Given the cultural practices and values in our current society, this picture works well to sell its viewer on a polished, urban lifestyle. The text helps to explain and anchor the advertisement’s message, but the photograph serves a true function as well. The image is entrusted with giving a symbolic, affective description, which we can perceive and digest more quickly than a lengthy verbal description (Heath 1977). The advertisement is successful in that we can immediately grasp its message in more ways than one.
"As the population of the United States and Canada continues to mature, marketers in these countries are directing increased attention to older consumers" (Lumpkin et al., 1985). This is appropriate, as individuals in advanced years are becoming increasingly attractive targets based upon their numbers, income, and purchasing patterns (Keane, 1985). When seniors retire, they have the option of deciding where they would like to live. Many sell their homes in favor of moving to a smaller development. Sometimes seniors like to be around other people their own age and live in a building that caters specifically to their needs. They can choose a retirement home designed for old folks or maybe opt for something that will give them the optimum living environment.
This section will focus on illustrating several billboards of senior advertisements and contrasting them and their true meanings. These billboard advertisements are the perfect option for marketers to target the certain classes they are looking for.

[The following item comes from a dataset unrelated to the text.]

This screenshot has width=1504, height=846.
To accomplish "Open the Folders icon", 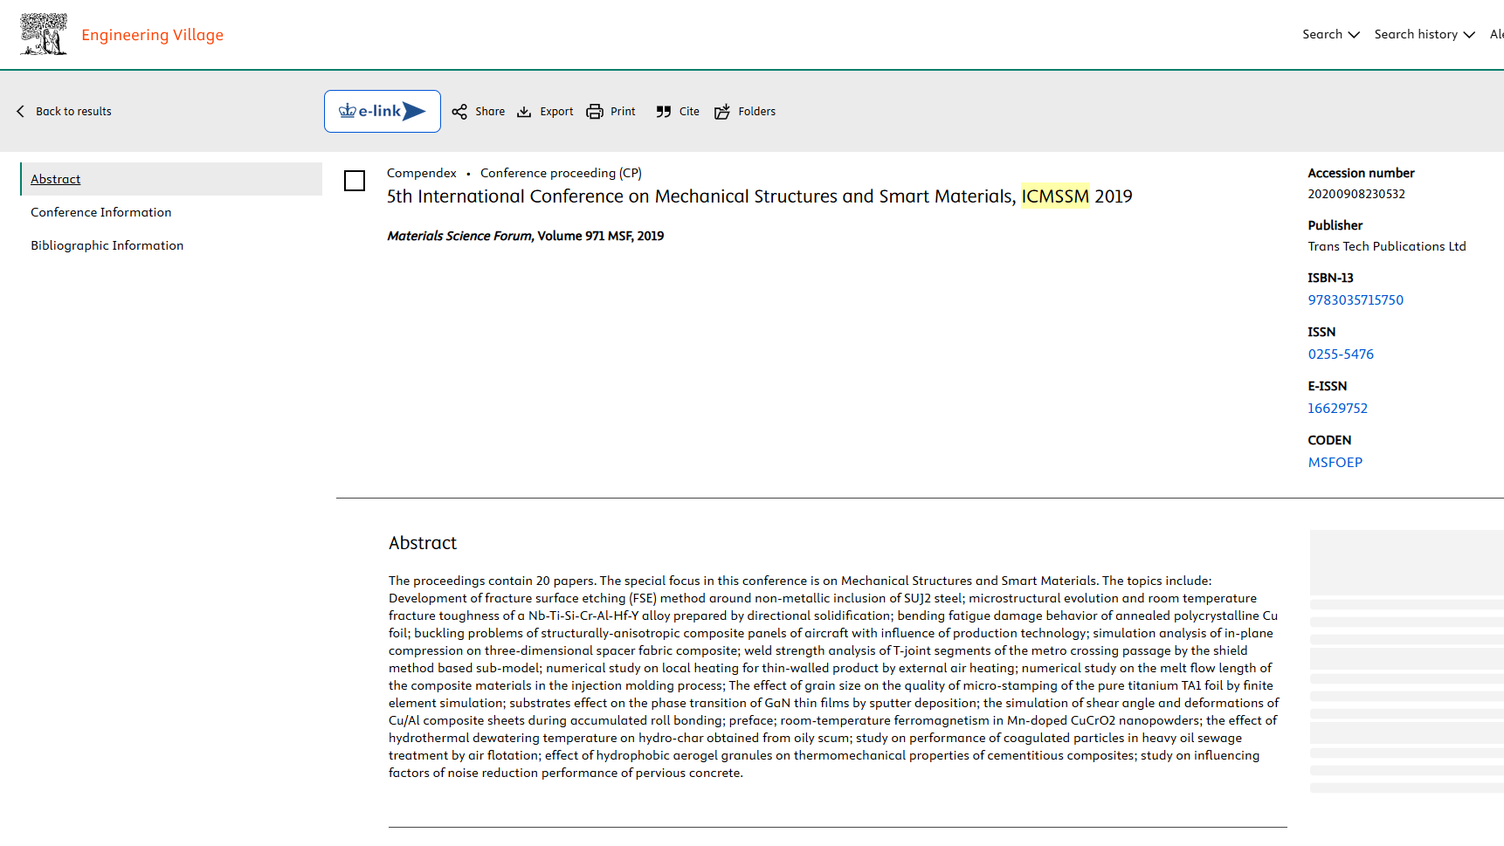I will tap(722, 112).
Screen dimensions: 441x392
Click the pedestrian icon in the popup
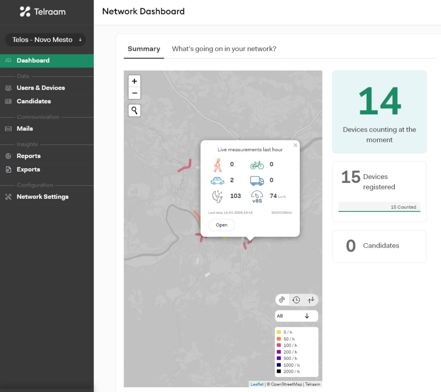pyautogui.click(x=217, y=165)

These billboard advertisements are the perfect option for marketers to target the certain classes they are looking for."Most advertising is always constructing consumers as dissatisfied. "Most advertising is always constructing consumers as dissatisfied in some way with their lifestyles, appearance, jobs, relationships and so forth. Many ads imply that their product can alleviate this state of dissatisfaction. They often do this by presenting figures of glamour that consumers can envy and wish to emulate, people who are presented as already transformed, and bodies that appear perfect and yet somehow attainable" (Sturken and Cartwright 2009, 275). In this advertisement above, you see a happy, senior couple wearing expensive clothing and drinking wine while smiling and apparently enjoying each other's company. This billboard screams prestige and high class. And it is no wonder; this billboard is advertising a senior's home that is aimed for the wealthy. WIth a built in nurse and cook, a huge recreational facility that provides entertainment, a pool, a gym and so much more, these seniors are living the life of luxury. With rent that is a minimum of roughly $200 a month, this senior home is exclusively for the rich and the billboard clearly supports that statement.

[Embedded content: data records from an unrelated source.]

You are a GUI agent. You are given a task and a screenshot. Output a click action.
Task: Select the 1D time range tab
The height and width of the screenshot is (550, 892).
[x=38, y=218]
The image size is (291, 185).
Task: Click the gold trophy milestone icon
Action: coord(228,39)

This billboard is located in the west side of the city with a suburb house environment located nearby. The houses that are located near this location are all pricey and belong to those who are upper middle to upper class people, Therefore, all these people living in this are would see the billboard for this new wealthy senior development and begin saving for when they themselves retire to live in it or perhaps for their parents if they can afford it. Therefore, this billboard is set in the perfect location targeting just the right type of people who choose to live in that sort of development.

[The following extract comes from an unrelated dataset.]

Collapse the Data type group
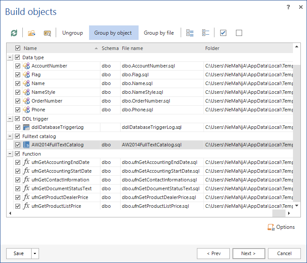Viewport: 307px width, 263px height. [10, 57]
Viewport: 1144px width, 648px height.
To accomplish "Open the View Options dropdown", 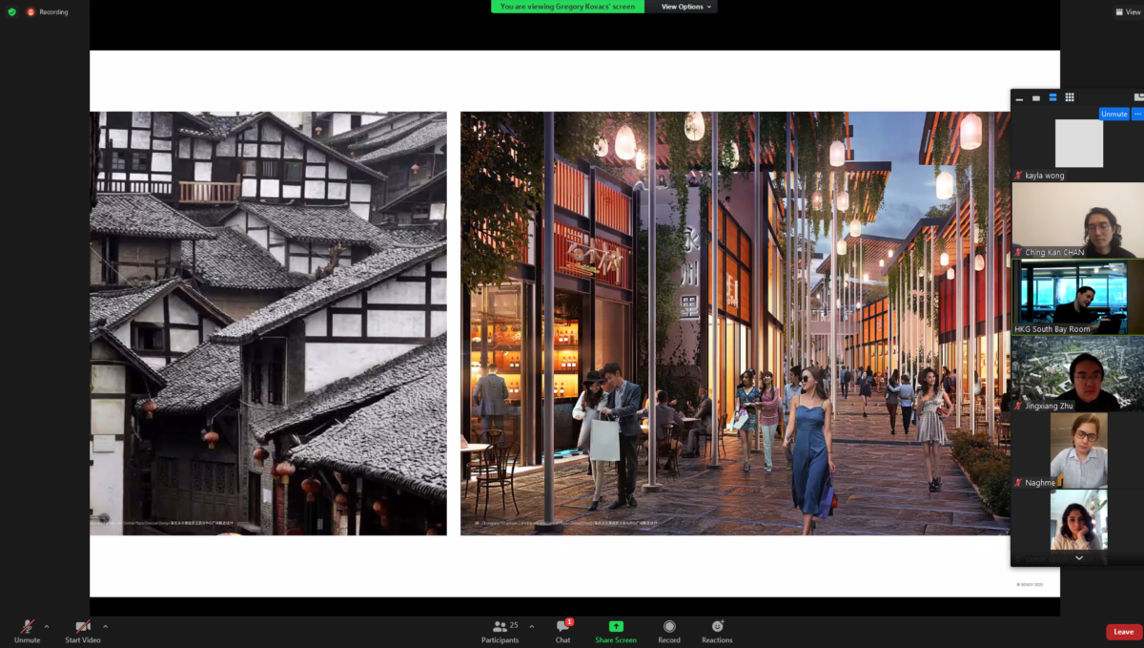I will coord(683,7).
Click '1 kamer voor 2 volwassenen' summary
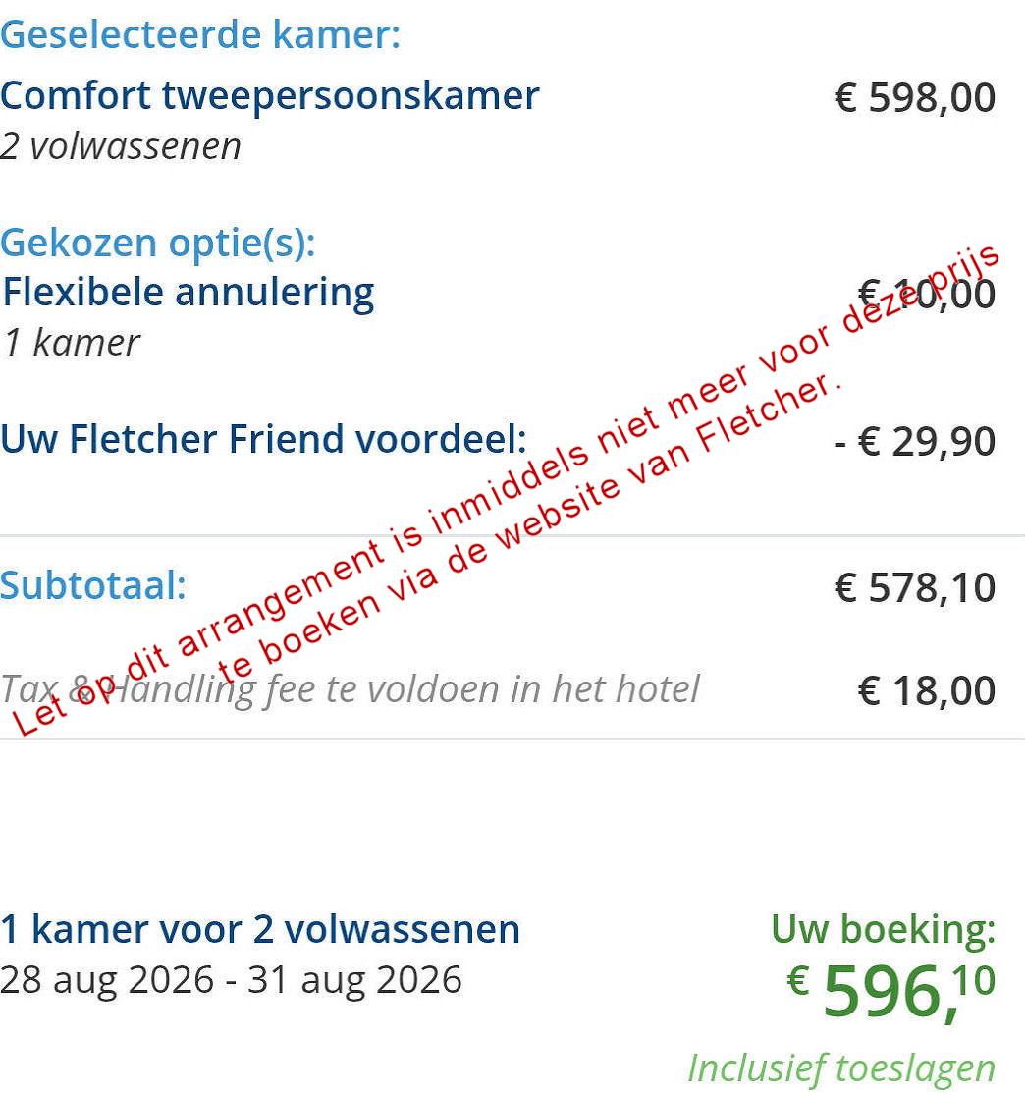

“Representation is the use of language and images to create meaning about the world around us” (Notes). As we can see, what is represented in this photo is a wealthy senior couple enjoying their life because they get to live it high class. It represents the notion that living wealthier means good times as is represented by the smiles in the advertisement. Of course, this whole advertisement plays into the idea of the myth of photographic truth. “We perceive photographs to be an unmediated copy of the real world” (Notes). What may in fact be a happy couple in this advertisement may just as well be a total set up. This brings us into the denotative and connotative interpretations behind this billboard. Barthes identified that an image has a literal, denotative meaning as well as a connotative meaning which employs a cultural and historical context. What is denoted in this photograph is a happy old couple enjoying life and their environment. This of course, could also be interpreted another way. It is interesting that this couple happens to be white and wearing clothes that would identify as being of an upper class. These characteristics in themselves show a broader meaning behind this happy couple. It shows the ways in which this marketing company is targeting to a certain ‘type’ of people and represents it by using white upper class couples.
Therefore, this demonstrates how what seems to be a standard advertisement, is in fact stereotyping a certain message to the buyers. That this certain living development is for those of the higher class and represents that through a white, wealthy senior couple.
Obviously, the main intention is to entice the viewer into purchasing one of these houses. But in order to create this desire, the advertiser consciously presents us with representations of a healthy and relaxed existence. The man running alongside his “best friend” and the woman riding her bike all embody a feeling of vigor, strength and happiness. They are disciplined people who are afforded leisure time in which they enrich and strengthen their bodies; they live their lives in a way that so many of us plan but never actually do. And when they are finished exercising, there’s a conveniently placed bench set in a picturesque atmosphere, which is awaiting their arrival.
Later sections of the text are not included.